Na vida, entre altos e baixos, pode-se até adotar o “ganhar ou perder” como uma equação que atinge todo o período de uma existência humana.
Lição sugestiva é contada pela visita angustiada e sofredora que uma pessoa fez ao médium Chico Xavier, que ouviu dele – “Tudo passa”. Tempos depois, a mesma pessoa, saudável, recuperada e forte, revisitou o médium, ouvindo dele a mesma expressão – “Tudo passa”.
Assim, esse balanço da vida ganha até projeção e explicitação espiritual.
Nesse sobe e desce, regular e normal, o campo de atividade que pode mais e mais enriquecer a experiência pessoal é, sem dúvida, a atividade política, seja a da política partidária, seja a da política realizada em qualquer outro campo da atividade humana.
É na política que se disputa cargo, posição social, função, autoridade, privilégios, como em nenhuma outra atividade. É nela, justamente nela, que a ambição fica à flor da pele, chegando ao absurdo de dividir famílias, amizades, companheirismo, quando o espírito dogmático é o dominante no espírito do ambicioso, geralmente autoritário.
Mas, nesse turbilhão, o bom senso chega a tomar o seu lugar, pode emergir, acontecendo a chegada de um domínio da realidade da vida, em nível de superioridade cuja consequência é exemplar e pedagógica.
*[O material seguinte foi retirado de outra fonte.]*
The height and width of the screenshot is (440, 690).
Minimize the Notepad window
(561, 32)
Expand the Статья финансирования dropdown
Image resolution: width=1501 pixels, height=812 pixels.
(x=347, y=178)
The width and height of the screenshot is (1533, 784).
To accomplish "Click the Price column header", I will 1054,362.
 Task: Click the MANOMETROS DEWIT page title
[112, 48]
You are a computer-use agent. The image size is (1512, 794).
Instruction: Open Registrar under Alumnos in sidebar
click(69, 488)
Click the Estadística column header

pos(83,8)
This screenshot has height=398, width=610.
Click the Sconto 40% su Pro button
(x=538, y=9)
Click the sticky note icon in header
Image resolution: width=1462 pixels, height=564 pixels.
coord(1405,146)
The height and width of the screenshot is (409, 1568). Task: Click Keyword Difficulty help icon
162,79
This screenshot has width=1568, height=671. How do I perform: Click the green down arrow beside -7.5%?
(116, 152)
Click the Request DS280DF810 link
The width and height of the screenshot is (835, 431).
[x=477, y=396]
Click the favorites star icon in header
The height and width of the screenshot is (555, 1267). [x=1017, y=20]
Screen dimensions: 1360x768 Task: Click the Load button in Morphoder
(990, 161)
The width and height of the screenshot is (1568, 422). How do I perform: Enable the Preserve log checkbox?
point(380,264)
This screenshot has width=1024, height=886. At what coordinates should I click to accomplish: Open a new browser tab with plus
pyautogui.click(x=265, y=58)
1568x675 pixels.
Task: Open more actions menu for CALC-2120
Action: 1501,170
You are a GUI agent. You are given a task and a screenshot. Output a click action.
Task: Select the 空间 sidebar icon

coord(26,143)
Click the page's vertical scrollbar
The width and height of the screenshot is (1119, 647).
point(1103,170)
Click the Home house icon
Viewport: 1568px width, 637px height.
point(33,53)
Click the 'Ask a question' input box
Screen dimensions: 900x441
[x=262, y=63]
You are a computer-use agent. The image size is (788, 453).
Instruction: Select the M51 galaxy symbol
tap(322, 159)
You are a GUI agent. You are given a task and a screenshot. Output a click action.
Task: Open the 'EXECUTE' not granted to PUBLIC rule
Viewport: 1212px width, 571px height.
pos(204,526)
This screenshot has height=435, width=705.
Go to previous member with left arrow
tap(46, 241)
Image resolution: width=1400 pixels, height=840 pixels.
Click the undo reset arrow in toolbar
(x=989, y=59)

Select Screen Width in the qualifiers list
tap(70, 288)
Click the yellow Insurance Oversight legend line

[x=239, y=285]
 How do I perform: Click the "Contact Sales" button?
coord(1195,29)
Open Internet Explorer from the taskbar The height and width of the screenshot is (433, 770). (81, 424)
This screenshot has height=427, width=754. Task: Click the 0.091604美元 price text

Assim o “ganhar ou perder” deixa de ser algo petrificado na cabeça e na alma do ambicioso, geralmente autoritário. Ele deixa de praticar o capricho rancoroso. Esquece a pequenez moral ou ética e se eleva para um nível de compreensão, que serve de referência. A conclusão da atividade política do “perder ou ganhar” é simples: aprende-se a ganhar, aprende-se a perder. Não se vive a soberba na vitória. Não se fica rancoroso na derrota. Os diferentes serão conhecidos, reconhecidos, compreendidos e sempre respeitados.